Вертолет поднялся и скользнул в сторону. В воздухе его скорость была несравнима со скоростью наземных машин. Он крутанулся вверх, кругом. А потом выплыл из-за машин, перелетел через них, чуть не скребя по их крышам, и плюхнулся на мостовую. Прокатился несколько ярдов. И остановился.
Большинство машин затормозило, заверещав покрышками. Но детали происходящего с ними так и остались для наблюдателей в вертолете неясными. Их внимание было приковано к двум автомобилям, вылетевшим с проезжей части. Бешено прыгая на ухабах, они объехали вокруг летающей машины. Вся операция была так тонко согласована, что машины были во дворе почти в то же мгновение, когда вернулись на мостовую.
Когда они остановились, распахнулись двери. Оттуда выскочили несколько мужчин и бросились в дом.
В течение этих мгновений двери вертолета открывались и выпускались трапы; по их многочисленным секциям хлынула волна мужчин.
Но у Орло было ощущение пустоты: они опоздали. У кого-то возникло запоздалое воспоминание: как начсет той коренастой маленькой седовласой женщины, которую публика считала женой Лильгина?… И потому, после переговоров между Мегара и Йоделлом, дожидавшимся в его личном кабинете, и Орло, находившимся в вертолете, большая машина изменила курс и пролетела восемьсот миль за тридцать одну минуту.
И теперь вот… Действительно, устало подумал он, прошло там мало времени; и так много этих ордеров было передано Лильгиновскими малолетними простофилями в униформе…Это могло превратиться в день минутного опоздания, как здесь, или, возможно, в других местах в прибытие тютелька в тютельку.
Печальным было то, что они плохо представляли себе, куда было послано большинство ордеров на смерть; или почему они вообще были посланы в это время.

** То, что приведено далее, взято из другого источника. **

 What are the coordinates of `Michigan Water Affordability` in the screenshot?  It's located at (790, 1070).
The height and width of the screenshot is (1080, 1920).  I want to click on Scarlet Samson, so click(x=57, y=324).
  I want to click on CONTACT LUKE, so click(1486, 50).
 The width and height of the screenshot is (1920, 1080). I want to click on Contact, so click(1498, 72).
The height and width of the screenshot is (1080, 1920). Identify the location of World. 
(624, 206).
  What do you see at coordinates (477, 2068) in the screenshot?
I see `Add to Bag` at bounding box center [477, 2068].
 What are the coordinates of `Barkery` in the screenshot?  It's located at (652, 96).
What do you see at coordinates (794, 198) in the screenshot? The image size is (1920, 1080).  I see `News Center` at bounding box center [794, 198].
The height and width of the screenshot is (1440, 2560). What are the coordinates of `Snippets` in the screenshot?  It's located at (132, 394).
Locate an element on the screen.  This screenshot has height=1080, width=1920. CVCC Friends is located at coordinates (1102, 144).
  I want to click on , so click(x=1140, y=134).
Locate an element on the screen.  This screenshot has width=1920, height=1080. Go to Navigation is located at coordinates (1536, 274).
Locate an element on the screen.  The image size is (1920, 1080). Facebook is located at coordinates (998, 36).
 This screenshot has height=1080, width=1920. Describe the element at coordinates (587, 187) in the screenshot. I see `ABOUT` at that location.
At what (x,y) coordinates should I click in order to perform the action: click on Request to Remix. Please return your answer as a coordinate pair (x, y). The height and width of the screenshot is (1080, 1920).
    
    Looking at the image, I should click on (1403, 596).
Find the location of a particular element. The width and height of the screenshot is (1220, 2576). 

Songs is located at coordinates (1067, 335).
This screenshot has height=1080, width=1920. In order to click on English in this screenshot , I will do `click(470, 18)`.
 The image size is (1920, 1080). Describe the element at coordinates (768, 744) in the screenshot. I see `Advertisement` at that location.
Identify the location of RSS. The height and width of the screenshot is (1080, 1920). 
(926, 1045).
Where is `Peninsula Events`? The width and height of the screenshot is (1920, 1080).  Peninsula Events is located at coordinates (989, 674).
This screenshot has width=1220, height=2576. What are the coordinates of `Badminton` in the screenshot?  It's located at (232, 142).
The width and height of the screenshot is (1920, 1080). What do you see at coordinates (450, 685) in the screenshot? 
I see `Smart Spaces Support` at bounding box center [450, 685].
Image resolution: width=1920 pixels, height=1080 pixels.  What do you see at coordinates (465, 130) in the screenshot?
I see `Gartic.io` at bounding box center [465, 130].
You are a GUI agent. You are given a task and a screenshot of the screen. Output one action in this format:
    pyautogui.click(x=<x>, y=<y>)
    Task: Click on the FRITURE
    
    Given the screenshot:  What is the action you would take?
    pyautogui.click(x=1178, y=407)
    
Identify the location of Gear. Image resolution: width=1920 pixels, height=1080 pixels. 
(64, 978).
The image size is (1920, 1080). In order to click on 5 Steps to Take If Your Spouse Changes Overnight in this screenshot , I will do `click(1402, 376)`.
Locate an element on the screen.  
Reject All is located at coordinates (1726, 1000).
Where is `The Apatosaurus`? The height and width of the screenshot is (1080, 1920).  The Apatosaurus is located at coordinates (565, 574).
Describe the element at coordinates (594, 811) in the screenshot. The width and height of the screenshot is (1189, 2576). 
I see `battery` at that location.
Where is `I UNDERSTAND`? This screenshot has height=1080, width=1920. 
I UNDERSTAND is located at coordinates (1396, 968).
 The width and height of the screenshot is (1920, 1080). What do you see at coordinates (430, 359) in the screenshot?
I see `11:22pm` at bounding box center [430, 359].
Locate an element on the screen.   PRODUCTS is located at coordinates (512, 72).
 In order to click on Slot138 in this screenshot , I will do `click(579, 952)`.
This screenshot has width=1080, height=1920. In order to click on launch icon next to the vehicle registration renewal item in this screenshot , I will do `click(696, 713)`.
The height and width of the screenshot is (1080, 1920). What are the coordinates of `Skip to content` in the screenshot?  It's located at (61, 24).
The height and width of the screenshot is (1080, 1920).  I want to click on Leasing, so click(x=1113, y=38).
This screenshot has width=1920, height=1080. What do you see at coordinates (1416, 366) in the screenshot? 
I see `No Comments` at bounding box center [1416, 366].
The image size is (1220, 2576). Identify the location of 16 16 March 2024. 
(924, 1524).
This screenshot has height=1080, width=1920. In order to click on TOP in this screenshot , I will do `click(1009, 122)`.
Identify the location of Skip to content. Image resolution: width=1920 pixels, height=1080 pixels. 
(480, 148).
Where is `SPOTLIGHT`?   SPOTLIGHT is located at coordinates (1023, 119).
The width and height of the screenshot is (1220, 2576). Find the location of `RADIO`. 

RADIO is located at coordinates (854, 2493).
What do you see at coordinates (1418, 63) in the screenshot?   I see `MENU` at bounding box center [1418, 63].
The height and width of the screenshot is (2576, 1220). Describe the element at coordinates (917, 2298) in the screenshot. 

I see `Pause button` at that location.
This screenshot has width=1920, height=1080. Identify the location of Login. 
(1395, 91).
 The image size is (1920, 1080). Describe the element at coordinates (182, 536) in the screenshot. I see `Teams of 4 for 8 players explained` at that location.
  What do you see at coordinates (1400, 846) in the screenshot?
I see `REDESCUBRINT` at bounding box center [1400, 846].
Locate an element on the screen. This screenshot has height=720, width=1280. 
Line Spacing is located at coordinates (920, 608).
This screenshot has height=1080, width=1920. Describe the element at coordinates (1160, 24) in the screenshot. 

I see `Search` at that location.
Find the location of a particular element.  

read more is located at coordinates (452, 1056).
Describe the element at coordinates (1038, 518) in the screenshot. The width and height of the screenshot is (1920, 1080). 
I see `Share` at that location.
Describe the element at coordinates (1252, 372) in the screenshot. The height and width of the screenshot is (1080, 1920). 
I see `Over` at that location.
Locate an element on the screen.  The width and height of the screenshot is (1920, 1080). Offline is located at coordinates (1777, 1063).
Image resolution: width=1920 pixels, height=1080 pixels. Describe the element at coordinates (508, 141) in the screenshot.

Убийство бывшей миссис Лильгин — если она ею была — разумеется, имело объяснение. Один из ученых в шутку сказал, обращаясь к Орло:
— Сэр, правда ли то, что ты говоришь: что Лильгину теперь придется угомониться и вести себя как следует. Это означает, что ему придется жениться на одной из тех страстных красавиц и покончить навсегда с развратным, пьяным существованием, бывшим его настоящим образом жизни.
Потребовалось лишь мгновение, чтобы эта мысль проникла в умы и всплыло воспоминание.
— Эй, как насчет той страшненькой самочки?…
Последовала долгая пауза, затем:
— Слушайте, нам бы лучше найти ту даму. Если только до Лильгина дойдет, что ему следует угомониться, он также додумается, что его великая, простодушная публика ждет, что он угомонится с нею.